StingingVelvet: Well on some level life is a risk-reward balancing act. I know fatty burgers and pizza are bad for me but I sometimes eat them anyway. I know there were some women I slept with when I was younger I shouldn't have. I know there is a chance all my Steam purchases become deadweight someday.
Maybe, But life is not about blindly accepting the risks, it's also about trying to lower them. Yes you might eat this fat saturated pizza from time to time but the rest of the time you could try eating healthier food, yes you might sleep with women, men, horse, aliens, etc... you shouldn't have but for that you have prophylactic to limit the risks.
DRM are not a fatality there are a purely artificial risk; a risk that only exists because not enough peoples care about it. It's like voting, on it's own your vote is meaningless and won't change anything but that doesn't means you shouldn't vote.
StingingVelvet: How much of your life do you want to spend thinking about this stuff though?
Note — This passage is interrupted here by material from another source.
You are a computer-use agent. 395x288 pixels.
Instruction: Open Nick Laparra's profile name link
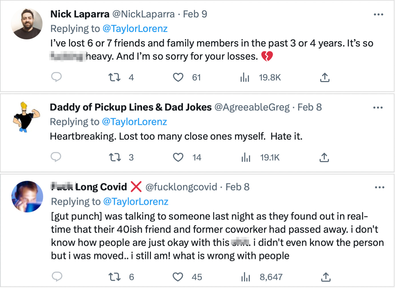(x=80, y=14)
Honestly ? the day I will stop caring about DRM in video games will be the day I will stop caring about games altogether, heck I got rid of my favorite hobby four years ago because I didn't liked the direction its industry was going. For games the day will come too that's for sure; the only thing I don't know yet is if it will happen before or when streaming becomes mandatory.
StingingVelvet: It depends on the person, but I know for most people DRM is pretty far down their list of give-a-shits, and honestly that is healthy in my opinion, not "complacency." There are a lot more important things to worry about.
There is more important thing to worry about than DRM, SOPA, ACTA, etc... there is always something more important thing to worry about but the issue is that if nobody cares about it then things will only get worse.
Concerning peoples accepting the risks, seriously, and not just for those linked to DRM, in my opinion it's more because of the wonderful power of "denial", peoples don't give a shit because they consider it will only happens to "others" and not to them, or that if it happens to them then a magical fairy will appear to makes thing rights (in case of DRM this magical fairy is called "class action" ).
Maybe you know and fully accept all the risks but I am convinced that you are in the minority, if I had to guess any numbers I would say that maximum 1% really knows and really accept the risks and the other 99% is being split between denial and ignorance.